For me, Common Lisp offers two fundamental modes of programming, often mixing together.
The first mode is serious software development (by which I’m attempting to pay my rent right now). Everything needs to work here. Thread safety, correctness, safety over speed, enough speed nonetheless, pragmatism, … well, I guess you know the score.
The second mode is exploration and experiments. My last two posts on the randomization of sequences were just that, and collaboratively that. After all, my blog is neither a newspaper nor a research journal. Unfortunately some readers seem to have misunderstood this. I suppose this is partly owing to my usual portion of kidding hyperbole, like my stating that I were “allergic to consing” and had found an exceptionally “good solution”.
So, to make it clear: both of these posts were not about presenting a well-tested algorithm ready for public copy-and-paste, but something to think about — for you and for me.
Tagging the list’s elements with a random id beforehand, as in the solutions Paul and Phil came up with, is a very nice, solid and working solution. Unfortunately this one is also so straight-forward that it hasn’t much potential for intellectual stimulation (at least not for me), and that’s why I decided to pursue the idea with hash tables and memoization further.
Now for the technical part of this wrap-up: SEQRND works for all objects where EQ reliably points out differences. This definitely excludes literals (the will be constant-folded more often than not) but includes CLOS objects. SEQRND also was three times faster than Paul’s RANDOM-SHUFFLE on SBCL.

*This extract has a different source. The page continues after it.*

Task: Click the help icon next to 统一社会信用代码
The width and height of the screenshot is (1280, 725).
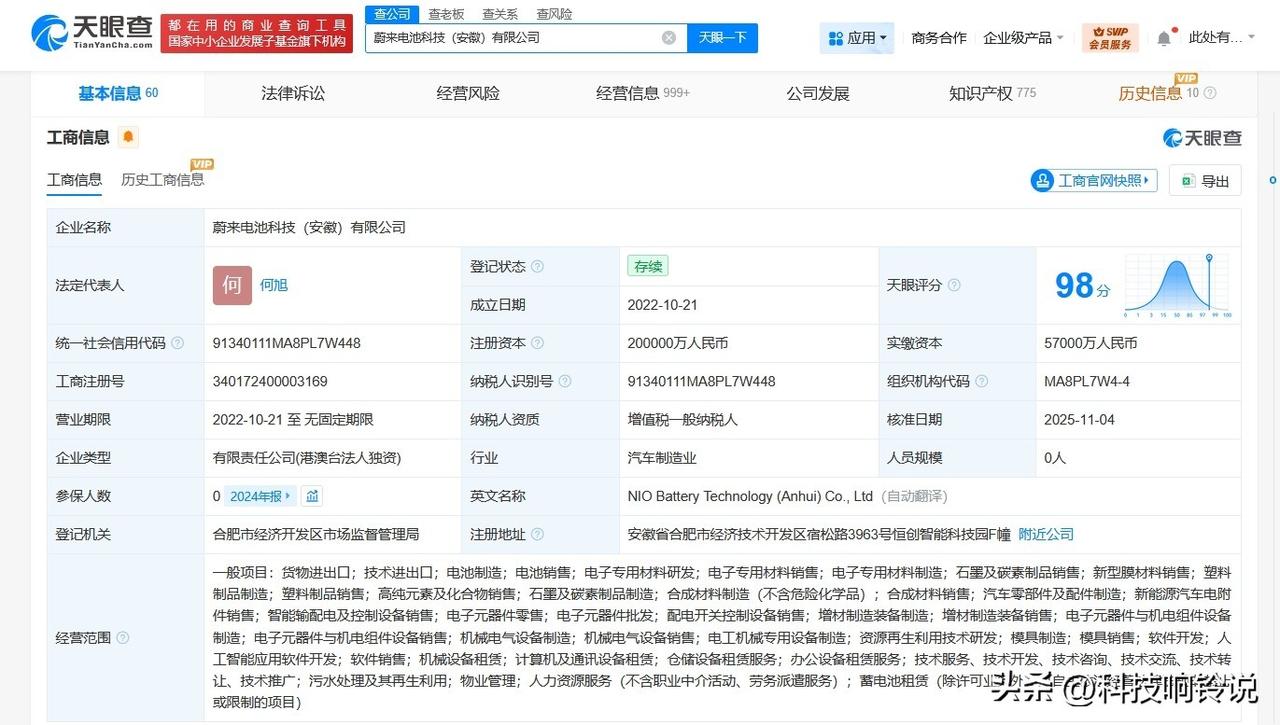Action: (x=177, y=342)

My personal bottom line is: use one of the solid algorithms all the time and rely on Fisher-Yates if you need the speed.
Comments(2)
(From your first post:)
> Here?s a quickie for the newbies among you:
> …
From your new post:
> The second mode is exploration and experiments.

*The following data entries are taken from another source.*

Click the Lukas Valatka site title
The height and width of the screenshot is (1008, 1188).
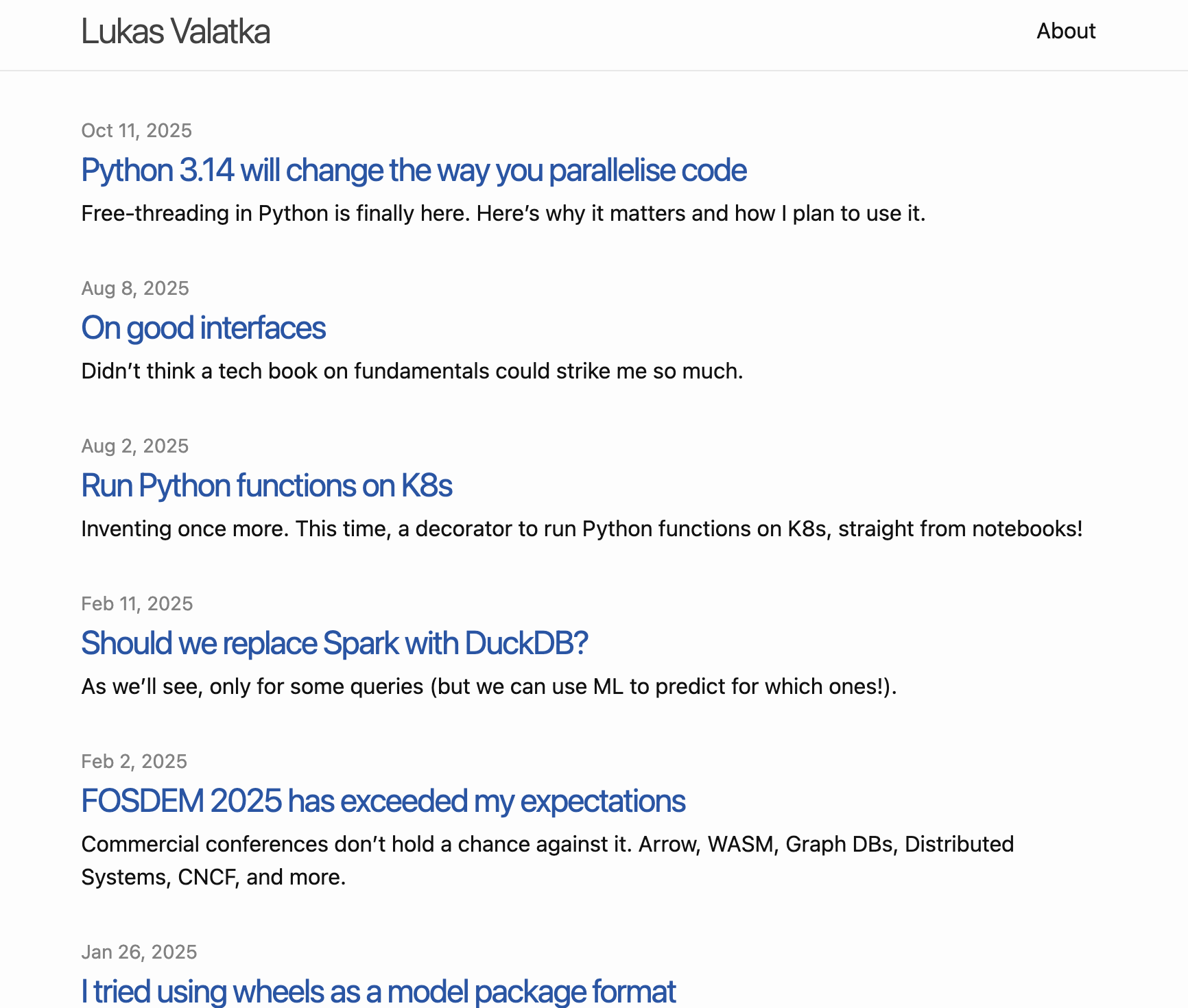[176, 32]
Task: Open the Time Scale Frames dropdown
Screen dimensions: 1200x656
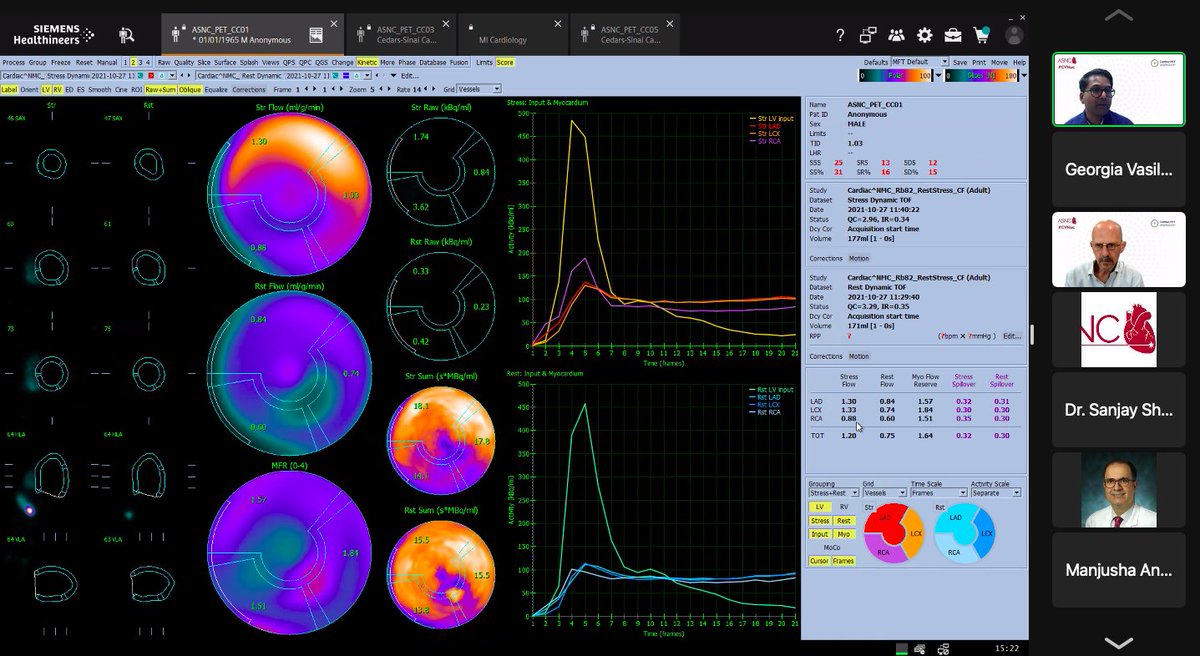Action: [x=940, y=493]
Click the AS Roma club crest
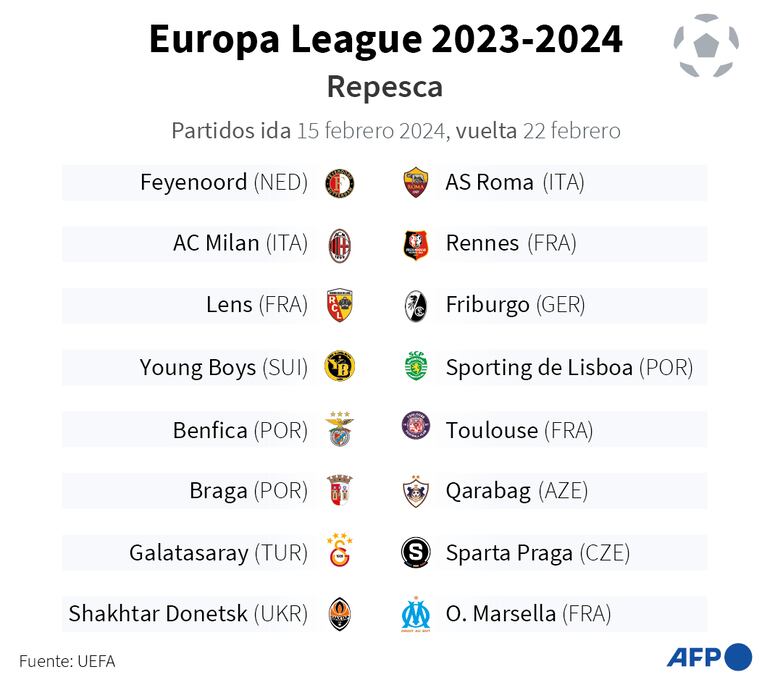The height and width of the screenshot is (685, 770). point(415,183)

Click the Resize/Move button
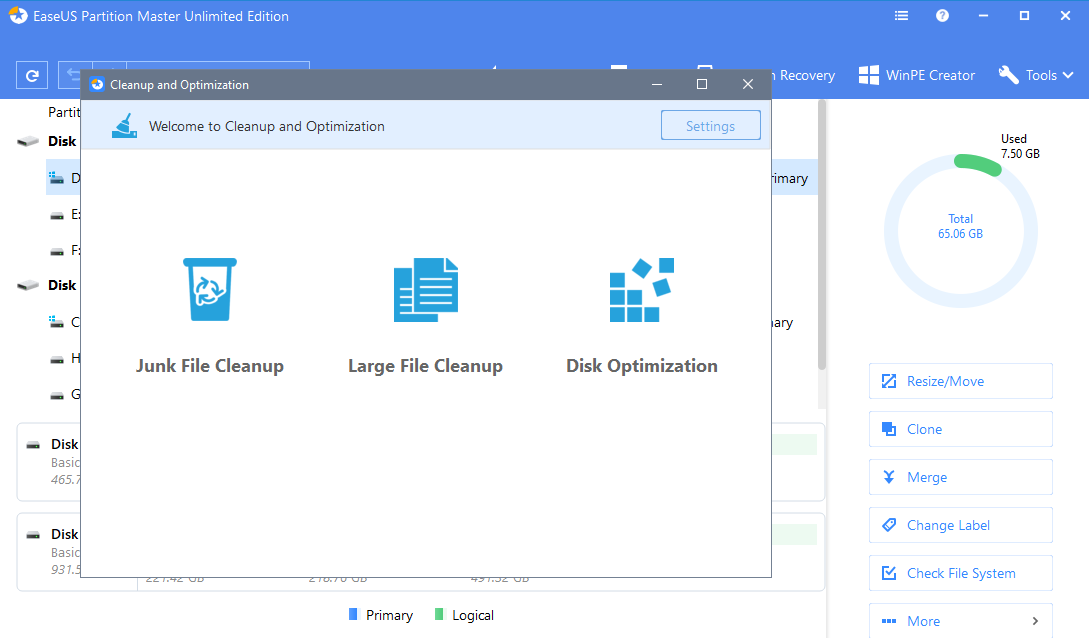(960, 381)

> My last two posts on the randomization of
> sequences were just that, and
> collaboratively that.
so also the social part is shuffled ?
> both of these posts were not about presenting
> a well-tested algorithm ready for public
> copy-and-paste, …
… but sufficient for the newbies among us.
> Unfortunately this one is also so straight-forward
> that it hasn?t much potential for intellectual
> stimulation (at least not for me),
This happens also to newbies; get over it !
> Unfortunately some readers seem to have
> misunderstood this.
No, but you are listed on Planet Lisp. This should cause some feeling of responsibility for your chattering.
Xach ! help !
Yeah, you are right (whining aside).
This started as the posting of a neat idea I thought had correct behaviour and only then turned out to be incorrect.
For someone who doesn’t read the follow-up comments and posts it would seem like a good idea to take it without questioning. I’ll add a note at the beginning of the original post to reflect this.